With the pandemic easing in most places and companies scrambling to hire workers to meet demand, rebalancing pay won’t be easy. “Companies are hiring at the top of the market right now,” says Andy De Marco, Korn Ferry’s vice president of human resources in the Americas. That’s not only going to further skew median pay, but it also creates an awkward dynamic where long-tenured employees are being paid at or below market rates while new hires are being paid significantly above market rates.

McMullen says that pay is likely to continue rising for lower-level roles given the demand for these workers. Conversely, he says total pay for other roles may be falling given poor company performance and lower bonuses.
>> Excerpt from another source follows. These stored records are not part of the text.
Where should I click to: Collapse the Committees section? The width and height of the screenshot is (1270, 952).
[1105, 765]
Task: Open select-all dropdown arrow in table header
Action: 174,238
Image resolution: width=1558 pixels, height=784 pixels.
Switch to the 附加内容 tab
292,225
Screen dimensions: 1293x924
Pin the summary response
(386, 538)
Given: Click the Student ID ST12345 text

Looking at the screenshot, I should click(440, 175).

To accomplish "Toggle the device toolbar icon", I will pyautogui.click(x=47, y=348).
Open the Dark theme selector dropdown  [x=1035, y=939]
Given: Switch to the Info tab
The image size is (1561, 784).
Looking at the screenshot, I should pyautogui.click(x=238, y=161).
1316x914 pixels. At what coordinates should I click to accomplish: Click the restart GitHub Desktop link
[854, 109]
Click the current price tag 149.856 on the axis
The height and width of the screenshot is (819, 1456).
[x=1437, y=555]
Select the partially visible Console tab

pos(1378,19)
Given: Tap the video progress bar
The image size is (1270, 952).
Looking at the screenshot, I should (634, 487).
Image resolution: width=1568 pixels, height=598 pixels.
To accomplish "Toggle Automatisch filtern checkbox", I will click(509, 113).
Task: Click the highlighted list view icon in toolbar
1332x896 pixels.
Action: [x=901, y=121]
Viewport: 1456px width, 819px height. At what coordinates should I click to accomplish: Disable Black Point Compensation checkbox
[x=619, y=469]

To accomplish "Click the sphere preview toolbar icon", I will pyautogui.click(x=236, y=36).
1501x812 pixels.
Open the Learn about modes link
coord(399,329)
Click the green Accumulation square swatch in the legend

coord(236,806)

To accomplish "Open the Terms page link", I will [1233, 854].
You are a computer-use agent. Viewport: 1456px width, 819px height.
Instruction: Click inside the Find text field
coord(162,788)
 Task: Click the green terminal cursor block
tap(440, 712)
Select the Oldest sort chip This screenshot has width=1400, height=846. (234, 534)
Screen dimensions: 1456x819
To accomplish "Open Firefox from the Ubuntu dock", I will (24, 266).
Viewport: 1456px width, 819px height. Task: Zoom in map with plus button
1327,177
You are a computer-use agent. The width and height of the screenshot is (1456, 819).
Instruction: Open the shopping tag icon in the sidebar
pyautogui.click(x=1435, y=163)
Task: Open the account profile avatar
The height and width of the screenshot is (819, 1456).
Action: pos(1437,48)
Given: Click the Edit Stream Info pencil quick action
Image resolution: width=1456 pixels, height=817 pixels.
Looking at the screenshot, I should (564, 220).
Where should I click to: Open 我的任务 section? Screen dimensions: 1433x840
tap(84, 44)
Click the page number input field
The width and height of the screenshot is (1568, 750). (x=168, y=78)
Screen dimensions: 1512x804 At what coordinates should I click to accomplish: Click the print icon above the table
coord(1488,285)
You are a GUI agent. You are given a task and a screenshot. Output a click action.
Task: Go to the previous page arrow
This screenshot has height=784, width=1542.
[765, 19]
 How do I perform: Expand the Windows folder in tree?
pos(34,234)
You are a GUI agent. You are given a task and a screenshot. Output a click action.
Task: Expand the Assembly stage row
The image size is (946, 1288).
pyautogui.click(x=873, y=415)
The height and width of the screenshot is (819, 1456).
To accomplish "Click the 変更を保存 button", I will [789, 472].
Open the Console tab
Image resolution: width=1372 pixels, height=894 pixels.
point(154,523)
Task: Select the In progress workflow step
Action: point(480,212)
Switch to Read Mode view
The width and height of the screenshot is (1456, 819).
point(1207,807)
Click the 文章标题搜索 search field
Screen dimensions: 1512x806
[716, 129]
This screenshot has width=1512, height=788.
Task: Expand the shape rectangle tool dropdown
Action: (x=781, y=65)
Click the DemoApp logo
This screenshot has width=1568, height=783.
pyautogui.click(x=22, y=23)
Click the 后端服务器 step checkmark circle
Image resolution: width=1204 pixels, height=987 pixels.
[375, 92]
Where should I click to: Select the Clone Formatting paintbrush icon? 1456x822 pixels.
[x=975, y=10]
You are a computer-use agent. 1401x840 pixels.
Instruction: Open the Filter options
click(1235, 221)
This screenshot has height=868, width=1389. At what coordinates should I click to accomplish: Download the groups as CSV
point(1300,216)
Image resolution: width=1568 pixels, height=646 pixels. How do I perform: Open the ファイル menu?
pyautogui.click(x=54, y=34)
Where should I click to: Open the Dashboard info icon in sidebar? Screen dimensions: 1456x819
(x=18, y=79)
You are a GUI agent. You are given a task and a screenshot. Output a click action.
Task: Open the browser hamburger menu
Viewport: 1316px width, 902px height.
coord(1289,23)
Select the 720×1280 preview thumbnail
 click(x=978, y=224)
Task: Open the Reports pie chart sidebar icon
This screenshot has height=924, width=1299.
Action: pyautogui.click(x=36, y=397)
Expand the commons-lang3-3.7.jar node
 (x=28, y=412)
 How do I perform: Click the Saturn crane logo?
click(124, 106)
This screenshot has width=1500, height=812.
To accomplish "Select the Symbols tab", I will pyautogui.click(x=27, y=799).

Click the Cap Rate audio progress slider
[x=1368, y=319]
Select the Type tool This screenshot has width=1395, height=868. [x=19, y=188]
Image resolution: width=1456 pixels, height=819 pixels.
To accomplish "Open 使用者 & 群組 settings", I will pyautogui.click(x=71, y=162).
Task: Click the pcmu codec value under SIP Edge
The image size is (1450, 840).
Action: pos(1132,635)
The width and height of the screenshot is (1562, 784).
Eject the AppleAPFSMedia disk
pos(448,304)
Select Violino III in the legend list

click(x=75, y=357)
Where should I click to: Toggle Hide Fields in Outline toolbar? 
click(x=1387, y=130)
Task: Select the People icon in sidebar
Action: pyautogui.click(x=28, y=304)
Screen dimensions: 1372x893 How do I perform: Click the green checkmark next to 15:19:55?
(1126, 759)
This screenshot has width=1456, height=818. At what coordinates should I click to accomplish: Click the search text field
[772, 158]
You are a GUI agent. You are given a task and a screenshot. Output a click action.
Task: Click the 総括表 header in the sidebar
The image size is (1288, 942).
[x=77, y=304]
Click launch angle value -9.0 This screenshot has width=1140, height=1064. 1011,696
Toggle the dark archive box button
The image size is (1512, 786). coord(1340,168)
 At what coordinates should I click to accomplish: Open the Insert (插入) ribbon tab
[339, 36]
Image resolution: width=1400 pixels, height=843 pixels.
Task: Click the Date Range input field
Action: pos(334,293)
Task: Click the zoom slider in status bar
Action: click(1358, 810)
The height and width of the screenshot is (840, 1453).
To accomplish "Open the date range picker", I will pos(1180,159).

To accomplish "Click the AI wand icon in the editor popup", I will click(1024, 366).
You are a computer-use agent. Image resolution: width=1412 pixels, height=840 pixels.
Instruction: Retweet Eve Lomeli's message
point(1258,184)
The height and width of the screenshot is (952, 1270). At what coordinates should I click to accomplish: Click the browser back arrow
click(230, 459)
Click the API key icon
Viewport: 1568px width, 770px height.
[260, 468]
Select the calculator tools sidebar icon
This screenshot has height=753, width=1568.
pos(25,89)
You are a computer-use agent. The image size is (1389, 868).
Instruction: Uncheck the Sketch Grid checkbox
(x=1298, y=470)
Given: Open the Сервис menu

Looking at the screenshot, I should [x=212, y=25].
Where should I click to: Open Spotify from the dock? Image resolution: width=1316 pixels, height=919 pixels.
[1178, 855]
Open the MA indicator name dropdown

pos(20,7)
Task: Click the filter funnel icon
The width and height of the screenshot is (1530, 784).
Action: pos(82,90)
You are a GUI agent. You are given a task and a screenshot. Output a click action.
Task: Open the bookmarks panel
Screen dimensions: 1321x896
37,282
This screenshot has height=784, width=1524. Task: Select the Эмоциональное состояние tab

In the United States, for example, 54% of companies expect bonuses paid out this year to be less than 90% of their target, which is lower than in previous years. At the same time, base pay increases are projected to come in at around 3%, which is flat versus previous years.

As leaders look to reset pay, Frost says two big areas of focus will be remote work and pay equity. With remote work, leaders have to work through whether they pay people based on where the office is or where they are actually working from. He says pay equity, which was already a priority, has only increased in importance since the pandemic.

Despite the challenges, Frost says there is a “huge opportunity” to revisit the employer-employee deal. He says over the course of the last year, people have reevaluated what they want from work. They are leaning into things like flexible scheduling, training and development, and purpose. “Any rebalancing of pay has to be done in the context of how you treat people,” he says.